### Exercise aim
Start the copy at the line containing "You are a computer-use agent. The image size is (325, 150)." and run it through the last line of the records. Repeat each line exactly; omit pictures.

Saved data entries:
- - - - -
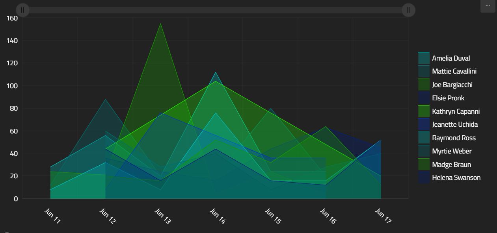This screenshot has height=233, width=497.
Task: Toggle Kathryn Capanni legend label
Action: click(456, 111)
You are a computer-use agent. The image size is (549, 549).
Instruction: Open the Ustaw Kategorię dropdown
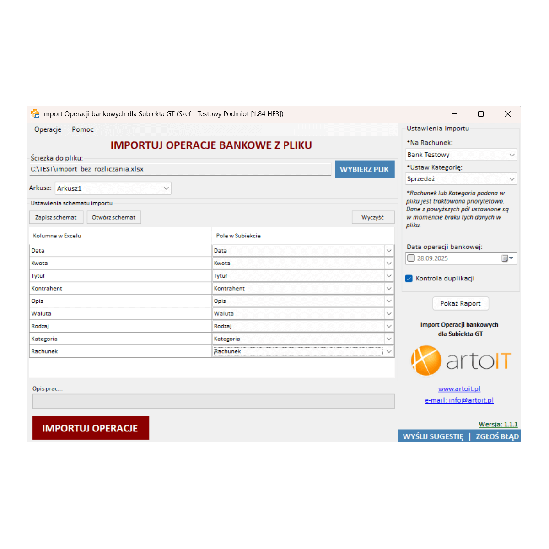(x=511, y=179)
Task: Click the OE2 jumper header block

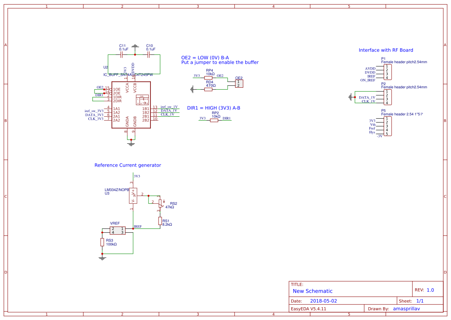Action: (239, 83)
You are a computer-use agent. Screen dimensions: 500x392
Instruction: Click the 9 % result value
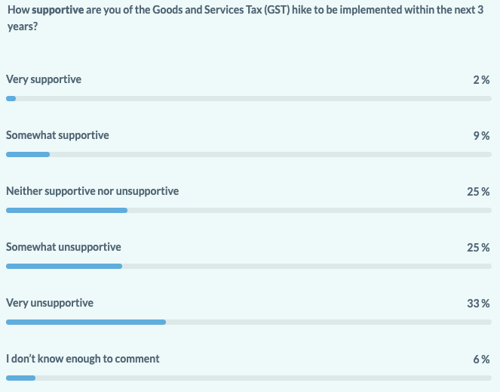481,136
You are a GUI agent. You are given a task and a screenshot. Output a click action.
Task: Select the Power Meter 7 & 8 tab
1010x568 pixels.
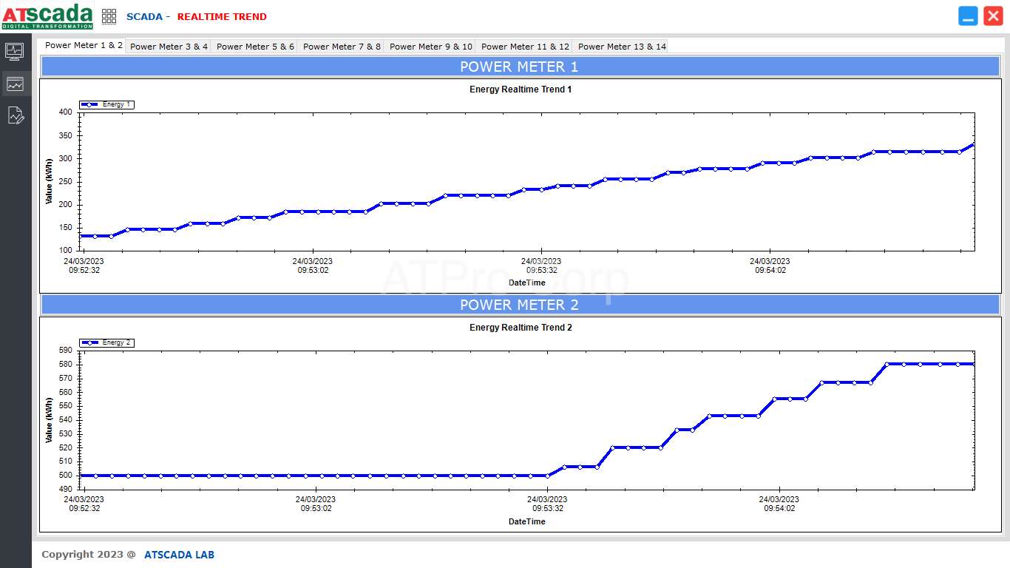pos(342,47)
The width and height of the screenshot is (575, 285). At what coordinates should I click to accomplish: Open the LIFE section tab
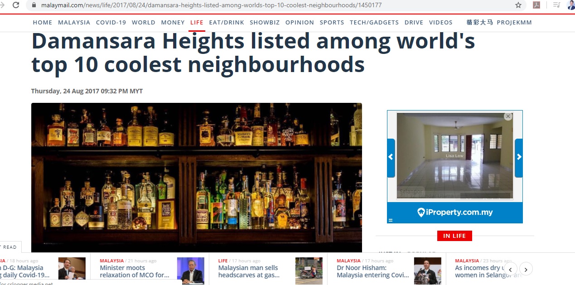197,22
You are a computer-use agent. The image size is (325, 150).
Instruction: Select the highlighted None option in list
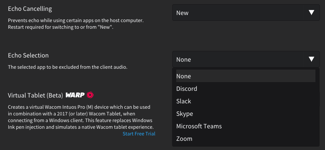coord(246,76)
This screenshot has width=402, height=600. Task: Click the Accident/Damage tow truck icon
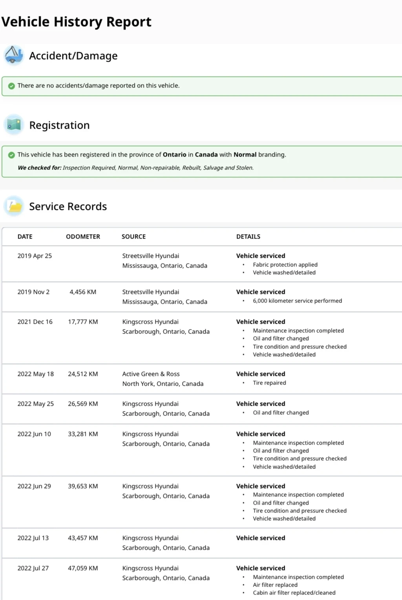tap(14, 55)
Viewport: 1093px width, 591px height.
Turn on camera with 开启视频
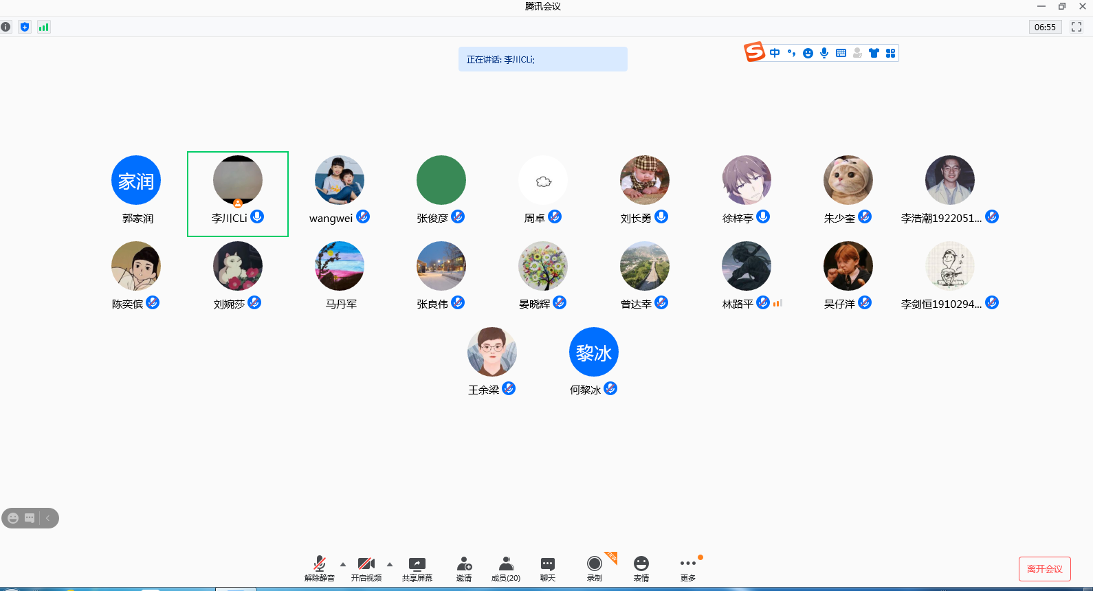[x=366, y=568]
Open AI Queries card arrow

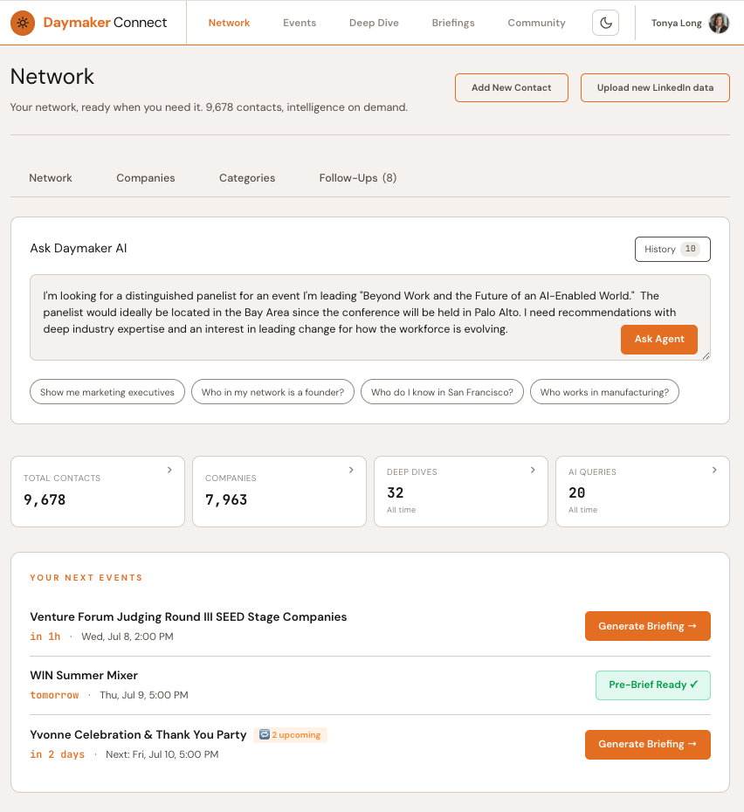714,470
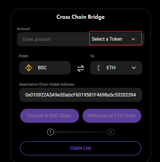Open the Claim List

point(81,148)
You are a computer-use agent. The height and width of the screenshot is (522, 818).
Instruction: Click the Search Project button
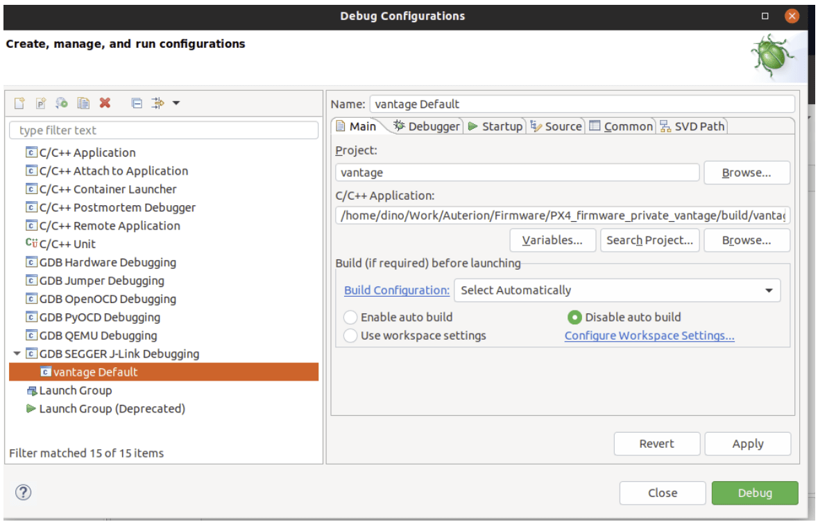click(649, 240)
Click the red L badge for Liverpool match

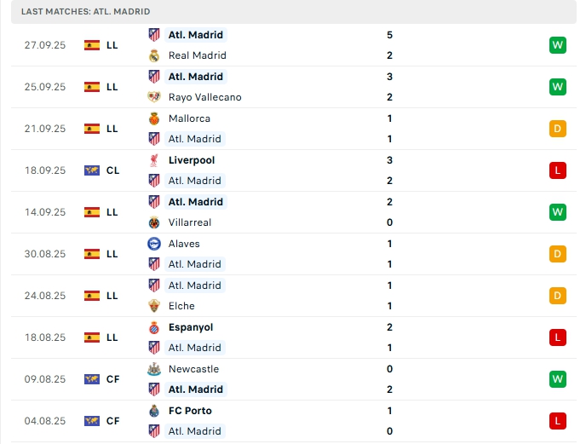(558, 170)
- - - - -
### Result for this task
You are a computer-use agent. The image size is (325, 150).
Instruction: Select the highlighted None option in list
coord(246,76)
This screenshot has width=402, height=600. Task: Click the Accident/Damage tow truck icon
tap(14, 55)
Viewport: 1093px width, 591px height.
Turn on camera with 开启视频
[x=366, y=568]
Open AI Queries card arrow

714,470
Open the Claim List

point(81,148)
You are a computer-use agent. The height and width of the screenshot is (522, 818).
Instruction: Click the Search Project button
click(649, 240)
Click the red L badge for Liverpool match

(558, 170)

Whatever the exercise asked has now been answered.